====== Data listing ======

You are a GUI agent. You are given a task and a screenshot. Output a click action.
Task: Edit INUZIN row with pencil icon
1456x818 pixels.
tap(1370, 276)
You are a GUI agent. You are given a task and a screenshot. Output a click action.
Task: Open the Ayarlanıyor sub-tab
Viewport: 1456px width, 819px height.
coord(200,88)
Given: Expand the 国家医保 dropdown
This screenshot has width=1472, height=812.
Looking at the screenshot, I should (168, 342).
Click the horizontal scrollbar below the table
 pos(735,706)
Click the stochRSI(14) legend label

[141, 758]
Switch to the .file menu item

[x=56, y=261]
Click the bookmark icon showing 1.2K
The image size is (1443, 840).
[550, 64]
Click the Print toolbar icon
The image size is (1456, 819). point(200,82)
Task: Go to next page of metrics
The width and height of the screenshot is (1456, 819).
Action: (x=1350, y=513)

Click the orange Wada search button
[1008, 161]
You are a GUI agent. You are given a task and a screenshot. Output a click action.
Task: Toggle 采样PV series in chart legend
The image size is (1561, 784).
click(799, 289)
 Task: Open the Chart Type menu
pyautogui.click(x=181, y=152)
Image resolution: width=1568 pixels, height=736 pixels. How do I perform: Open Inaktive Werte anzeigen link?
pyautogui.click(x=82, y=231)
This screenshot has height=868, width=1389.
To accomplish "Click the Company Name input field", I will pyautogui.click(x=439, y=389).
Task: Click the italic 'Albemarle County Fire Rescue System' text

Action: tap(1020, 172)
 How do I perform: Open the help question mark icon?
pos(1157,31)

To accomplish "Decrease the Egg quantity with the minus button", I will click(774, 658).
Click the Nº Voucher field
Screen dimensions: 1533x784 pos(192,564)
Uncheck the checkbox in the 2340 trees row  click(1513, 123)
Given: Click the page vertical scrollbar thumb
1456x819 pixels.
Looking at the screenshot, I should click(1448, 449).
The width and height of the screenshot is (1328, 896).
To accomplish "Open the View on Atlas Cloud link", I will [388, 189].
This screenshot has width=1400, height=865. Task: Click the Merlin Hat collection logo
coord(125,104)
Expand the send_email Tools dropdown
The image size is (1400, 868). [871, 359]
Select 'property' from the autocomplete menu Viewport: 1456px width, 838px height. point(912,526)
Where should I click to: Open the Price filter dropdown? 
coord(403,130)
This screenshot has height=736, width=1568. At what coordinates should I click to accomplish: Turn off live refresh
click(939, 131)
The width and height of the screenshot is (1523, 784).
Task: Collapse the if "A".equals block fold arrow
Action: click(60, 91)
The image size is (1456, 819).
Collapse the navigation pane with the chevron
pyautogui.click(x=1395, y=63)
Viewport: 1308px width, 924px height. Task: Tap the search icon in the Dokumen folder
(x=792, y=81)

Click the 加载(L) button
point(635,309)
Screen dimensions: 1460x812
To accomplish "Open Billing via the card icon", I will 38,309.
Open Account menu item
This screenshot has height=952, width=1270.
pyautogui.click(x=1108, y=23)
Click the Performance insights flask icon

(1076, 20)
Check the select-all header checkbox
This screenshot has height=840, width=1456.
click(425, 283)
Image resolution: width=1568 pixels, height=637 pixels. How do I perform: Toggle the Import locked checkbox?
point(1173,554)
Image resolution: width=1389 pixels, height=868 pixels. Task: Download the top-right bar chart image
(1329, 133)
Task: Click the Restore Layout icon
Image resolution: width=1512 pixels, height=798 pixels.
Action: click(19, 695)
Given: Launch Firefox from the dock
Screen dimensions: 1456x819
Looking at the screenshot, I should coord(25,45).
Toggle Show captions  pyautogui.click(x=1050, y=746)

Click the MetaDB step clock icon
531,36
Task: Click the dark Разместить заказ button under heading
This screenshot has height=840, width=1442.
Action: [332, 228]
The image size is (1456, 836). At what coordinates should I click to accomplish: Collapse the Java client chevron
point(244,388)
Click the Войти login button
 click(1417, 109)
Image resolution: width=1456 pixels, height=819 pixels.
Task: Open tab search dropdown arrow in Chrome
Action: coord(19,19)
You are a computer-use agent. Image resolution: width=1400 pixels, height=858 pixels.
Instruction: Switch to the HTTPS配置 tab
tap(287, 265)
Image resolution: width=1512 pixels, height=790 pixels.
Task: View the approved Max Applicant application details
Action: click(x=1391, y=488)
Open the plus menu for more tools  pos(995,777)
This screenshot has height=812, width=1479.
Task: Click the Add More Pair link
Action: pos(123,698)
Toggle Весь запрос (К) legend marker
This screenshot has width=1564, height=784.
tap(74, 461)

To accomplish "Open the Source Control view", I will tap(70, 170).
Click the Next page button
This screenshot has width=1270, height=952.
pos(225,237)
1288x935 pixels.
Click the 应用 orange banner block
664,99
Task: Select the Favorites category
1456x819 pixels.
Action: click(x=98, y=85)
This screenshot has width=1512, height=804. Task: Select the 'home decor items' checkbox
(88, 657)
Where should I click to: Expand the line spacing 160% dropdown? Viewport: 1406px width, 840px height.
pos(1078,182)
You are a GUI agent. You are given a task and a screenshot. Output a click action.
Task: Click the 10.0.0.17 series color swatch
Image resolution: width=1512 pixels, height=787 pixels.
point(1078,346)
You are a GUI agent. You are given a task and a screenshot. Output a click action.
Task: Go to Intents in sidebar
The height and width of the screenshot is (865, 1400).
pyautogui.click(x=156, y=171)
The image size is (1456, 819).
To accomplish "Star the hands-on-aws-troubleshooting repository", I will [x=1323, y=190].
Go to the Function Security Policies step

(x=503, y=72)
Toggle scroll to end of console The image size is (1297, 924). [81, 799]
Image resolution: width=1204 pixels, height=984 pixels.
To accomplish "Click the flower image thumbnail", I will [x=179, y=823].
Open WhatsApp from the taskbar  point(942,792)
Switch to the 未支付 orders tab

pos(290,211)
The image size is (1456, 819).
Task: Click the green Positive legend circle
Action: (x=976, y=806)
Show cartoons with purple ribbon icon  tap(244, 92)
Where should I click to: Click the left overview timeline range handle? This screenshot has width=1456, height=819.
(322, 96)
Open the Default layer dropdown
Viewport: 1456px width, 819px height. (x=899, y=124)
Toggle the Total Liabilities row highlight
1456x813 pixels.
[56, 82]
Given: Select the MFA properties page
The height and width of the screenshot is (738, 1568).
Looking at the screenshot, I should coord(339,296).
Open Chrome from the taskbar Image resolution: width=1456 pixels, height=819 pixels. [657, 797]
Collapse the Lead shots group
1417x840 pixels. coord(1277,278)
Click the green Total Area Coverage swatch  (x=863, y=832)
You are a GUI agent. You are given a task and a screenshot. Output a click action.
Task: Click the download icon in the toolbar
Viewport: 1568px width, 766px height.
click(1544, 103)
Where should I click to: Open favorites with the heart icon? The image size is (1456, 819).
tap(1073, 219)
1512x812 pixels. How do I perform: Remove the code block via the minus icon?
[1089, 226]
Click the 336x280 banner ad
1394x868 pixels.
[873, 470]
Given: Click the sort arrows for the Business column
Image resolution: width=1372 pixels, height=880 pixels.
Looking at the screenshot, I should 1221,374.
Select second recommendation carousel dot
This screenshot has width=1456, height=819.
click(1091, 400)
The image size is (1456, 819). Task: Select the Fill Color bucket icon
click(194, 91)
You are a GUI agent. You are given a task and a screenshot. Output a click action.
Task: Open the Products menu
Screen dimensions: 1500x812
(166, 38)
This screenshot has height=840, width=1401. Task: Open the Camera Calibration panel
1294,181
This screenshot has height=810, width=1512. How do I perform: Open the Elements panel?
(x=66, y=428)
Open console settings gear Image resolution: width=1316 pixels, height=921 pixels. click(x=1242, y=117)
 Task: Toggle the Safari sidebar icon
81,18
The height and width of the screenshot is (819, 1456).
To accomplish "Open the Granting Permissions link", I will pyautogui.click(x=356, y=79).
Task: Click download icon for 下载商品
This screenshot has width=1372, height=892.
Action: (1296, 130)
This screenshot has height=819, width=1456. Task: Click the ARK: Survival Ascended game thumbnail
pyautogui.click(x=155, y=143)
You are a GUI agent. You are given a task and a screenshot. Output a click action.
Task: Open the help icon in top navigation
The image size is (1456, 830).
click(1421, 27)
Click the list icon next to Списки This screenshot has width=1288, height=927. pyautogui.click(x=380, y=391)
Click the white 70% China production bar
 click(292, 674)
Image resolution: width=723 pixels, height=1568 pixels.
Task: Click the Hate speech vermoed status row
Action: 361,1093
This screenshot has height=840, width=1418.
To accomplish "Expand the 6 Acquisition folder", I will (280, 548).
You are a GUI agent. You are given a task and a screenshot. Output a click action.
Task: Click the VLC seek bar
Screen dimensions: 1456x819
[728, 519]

======

What the task asks:
Search the entries for the string "series" and return each line where it turns up.

Expected output:
Task: Toggle 采样PV series in chart legend
Task: Click the 10.0.0.17 series color swatch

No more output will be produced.